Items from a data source

•••

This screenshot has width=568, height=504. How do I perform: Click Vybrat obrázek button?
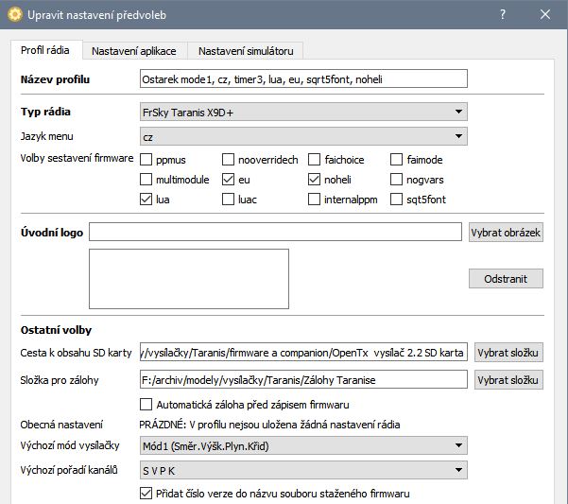pyautogui.click(x=506, y=233)
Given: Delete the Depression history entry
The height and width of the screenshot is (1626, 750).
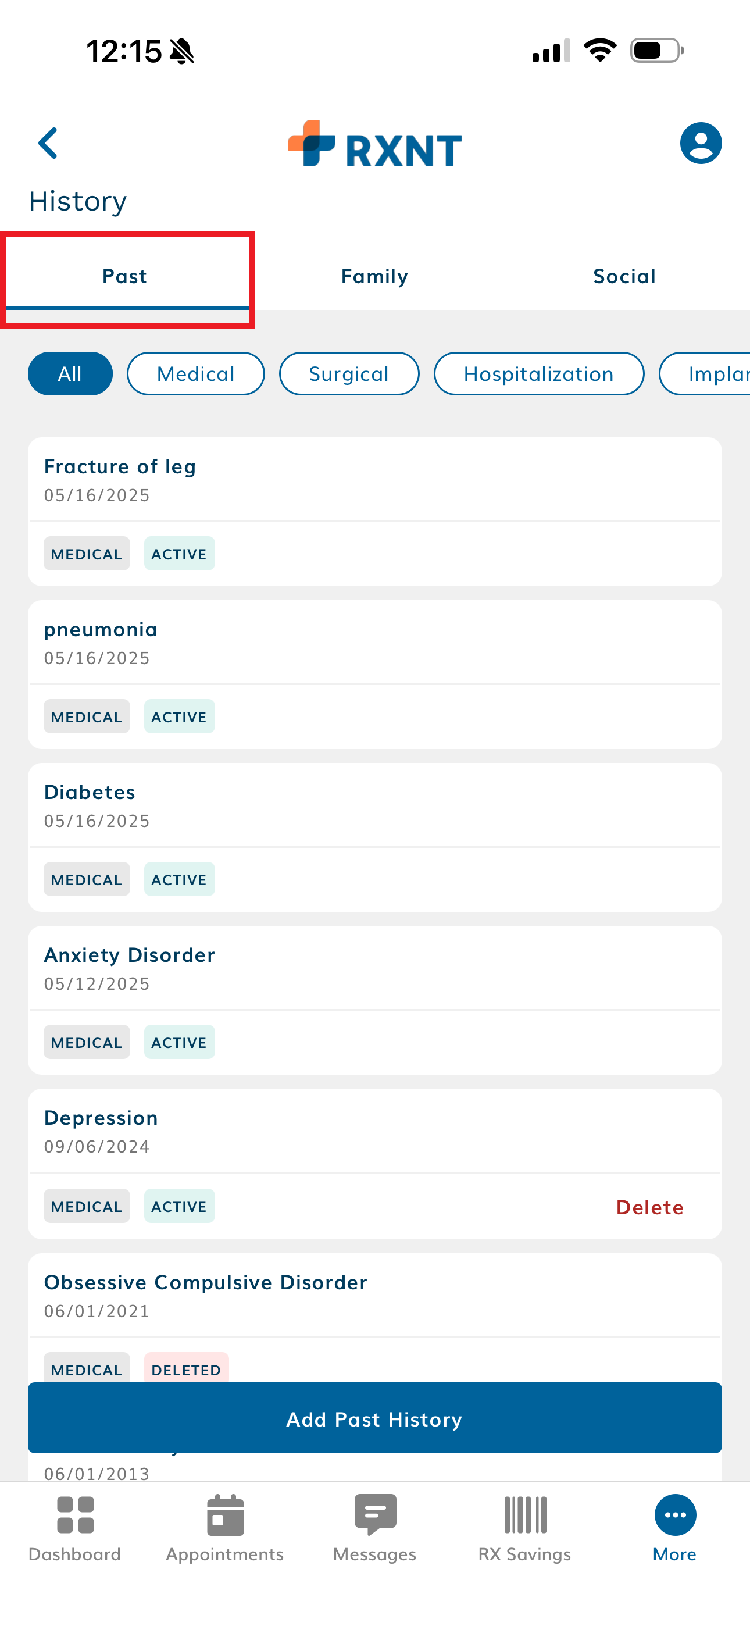Looking at the screenshot, I should click(x=650, y=1208).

•••

Task directions — Write out the data above exactly, minus any images.

Response below —
This screenshot has width=568, height=504. How do I perform: Click Vybrat obrázek button?
pyautogui.click(x=506, y=233)
Given: Delete the Depression history entry
The height and width of the screenshot is (1626, 750).
Looking at the screenshot, I should click(x=650, y=1208).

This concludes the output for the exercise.